Thursday, July 12, 2007

Becoming a concurrency expert. Rule number not one, Relax.

The holy grail for a concurrency expert is wait-free, and if you can't achieve that, lock-free code because generally they are more scalable than algorithms that use locks. The previous link and this one describes some of the benefits of non-blocking synchronization but I'll give you a contrived example.

LF/WF algorithms can't deadlock! No locks, no deadlocks. Deadlocks are a bane to scalability because in the wild they are probabilistic events whose probability increases as concurrency increases. So you can imagine a situation where you have some code that runs smoothly on your old single processor system, then you upgrade to a dual core system and suddenly the code starts freezing every once in a while. You think to yourself, "gremlins" and continue along your merry way. Christmas comes early and you win a shiny new quad core box from some tech event in Atlanta. So you are thinking, "4x the processing power, 4x the performance, yeah!" But instead your program is freezing all the time. Simply killing it and restarting is not good enough anymore. You have a deadlock on your hands. You've gone from a single processor to a 4-way system and the scalability of the program has not followed suit. This is not atypical of a lot of Java programs in the wild, because though it may come as a shock to you (it sure as hell shocked me!), most Java programmers don't know spit about concurrency, even though Java has concurrency baked in from birth! And now that multi-core systems are becoming the norm, concurrency bugs that have laid dormant for years are waking up and stinging users.

It's possible, with a great deal of effort, to eliminate deadlocks in non LF/WF code. So (a) given that writing LF/WF code is as hard or harder than writing deadlock free code and (b) you are willing to solve any deadlock problems in the non LF/WF code, is LF/WF worth it? As with all questions relating to trade-offs, the answer is "it depends". In this case, it depends on how much throughput is enough. In the WF case you are guaranteed system-wide throughput with starvation freedom while in the LF case you are still guaranteed system-wide throughput but with the possibility that individual threads may starve. The bottom line is, progress is always being made. There is no such guarantee with blocking synchronization.

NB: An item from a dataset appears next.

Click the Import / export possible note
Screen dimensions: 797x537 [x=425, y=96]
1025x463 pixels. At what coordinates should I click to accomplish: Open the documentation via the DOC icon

Because of the complexity associated with LF/WF algorithms most programmers never tackle LF/WF head on. Contact with LF/WF algorithms and code come in the form of using LF/WF datastructures (i.e. java.util.concurrent.ConcurrentLinkedQueue). But it may surprise you that in your own code there may be opportunities to write LF/WF code.

Disclaimer:

I'm not advocating everybody going through every line of code and trying to make it LF/WF (though I do advocate going through every line of your code and making sure it's thread safe). You really, really, need to have an extremely strong grasp of the Java Memory Model before you can even begin to think about writing LF/WF code, especially the happens-before rules.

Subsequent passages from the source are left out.